Situations similar to the one just described are actually more common than desired. A system fault that had no visible symptoms before is relatively rare. A subsection of UNIX administration horror stories (http://www-uxsup.csx.cam.ac.uk/misc/horror.txt) only containing stories about faults that weren't noticed in time could probably be compiled easily.
As experience shows, problems tend to happen when we are least equipped to solve them. To work with them on our terms, we turn to a class of software commonly referred to as network monitoring software. Such software usually allows us to constantly monitor things happening in a computer network using one or more methods and notify the persons responsible if a metric passes a defined threshold.
One of the first monitoring solutions most administrators implement is a simple shell script invoked from crontab, which checks some basic parameters, such as disk usage, or some service state, such as an Apache server. As the server and monitored parameter count grows, a neat and clean script system starts to grow into a performance-hogging script hairball that costs more time in upkeep than it saves. While the do-it-yourself crowd claims that nobody needs dedicated software for most tasks (monitoring included), most administrators will disagree as soon as they have to add switches, UPSes, routers, IP cameras, and a myriad of other devices to the swarm of monitored objects.
So, what basic functionality can expect from a monitoring solution? Let's take a look:
- Data gathering: This is where everything starts. Usually, data is gathered using various methods, including Simple Network Management Protocol (SNMP), Zabbix agents, Intelligent Platform Management Interface (IPMI), and Java Management Extensions (JMX).
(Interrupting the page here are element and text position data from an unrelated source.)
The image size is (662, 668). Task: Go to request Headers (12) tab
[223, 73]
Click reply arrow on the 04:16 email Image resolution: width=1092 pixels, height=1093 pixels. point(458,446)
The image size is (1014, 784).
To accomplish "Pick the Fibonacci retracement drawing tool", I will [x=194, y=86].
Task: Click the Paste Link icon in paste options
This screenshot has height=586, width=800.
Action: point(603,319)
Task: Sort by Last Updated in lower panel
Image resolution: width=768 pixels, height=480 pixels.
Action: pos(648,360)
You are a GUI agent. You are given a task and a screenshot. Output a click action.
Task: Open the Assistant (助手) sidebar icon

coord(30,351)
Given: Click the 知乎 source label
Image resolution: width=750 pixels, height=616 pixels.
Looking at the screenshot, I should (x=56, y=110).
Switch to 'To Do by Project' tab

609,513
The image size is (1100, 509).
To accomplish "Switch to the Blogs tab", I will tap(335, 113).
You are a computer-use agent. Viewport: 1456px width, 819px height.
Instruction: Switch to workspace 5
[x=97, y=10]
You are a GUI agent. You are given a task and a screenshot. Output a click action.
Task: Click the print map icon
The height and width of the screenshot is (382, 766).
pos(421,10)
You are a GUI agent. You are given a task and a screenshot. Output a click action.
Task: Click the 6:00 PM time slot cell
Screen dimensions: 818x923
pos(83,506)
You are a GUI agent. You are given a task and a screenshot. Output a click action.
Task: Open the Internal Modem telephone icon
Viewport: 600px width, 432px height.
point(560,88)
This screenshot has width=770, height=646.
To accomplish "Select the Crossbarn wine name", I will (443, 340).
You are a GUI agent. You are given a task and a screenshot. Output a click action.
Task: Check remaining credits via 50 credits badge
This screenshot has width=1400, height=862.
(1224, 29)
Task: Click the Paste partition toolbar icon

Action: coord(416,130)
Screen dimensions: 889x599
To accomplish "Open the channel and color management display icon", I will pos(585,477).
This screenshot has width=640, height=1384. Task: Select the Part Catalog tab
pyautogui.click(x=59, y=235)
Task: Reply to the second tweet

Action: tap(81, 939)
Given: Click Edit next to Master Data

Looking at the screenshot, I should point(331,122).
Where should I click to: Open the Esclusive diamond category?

- Data storage: Once we have gathered the data, it doesn't make sense to throw it away, so we will often want to store it for later analysis.
- Alerting: Gathered data can be compared to thresholds and alerts sent out when required using different channels, such as email or SMS.
- Visualization: Humans are better at distinguishing visualized data than raw numbers, especially when there's a lot of data. As we have data already gathered and stored, it is easy to generate simple graphs from it.
Sounds simple? That's because it is. But then we start to want more features, such as easy and efficient configuration, escalations, and permission delegation. If we sit down and start listing the things we want to keep an eye out for, it may turn out that that area of interest extends beyond the network, for example, a hard drive that has Self-Monitoring, Analysis, and Reporting Technology (S.M.A.R.T) errors logged, an application that has too many threads, or a UPS that has one phase overloaded. It is much easier to manage the monitoring of all of these different problem categories from a single configuration point.
In the quest for a manageable monitoring system, wondrous adventurers stumbled upon collections of scripts much like the way they themselves implemented obscure and not-so-obscure workstation-level software and heavy, expensive monitoring systems from big vendors.
Many went with a different category—free software. We will look at a free software monitoring solution, Zabbix.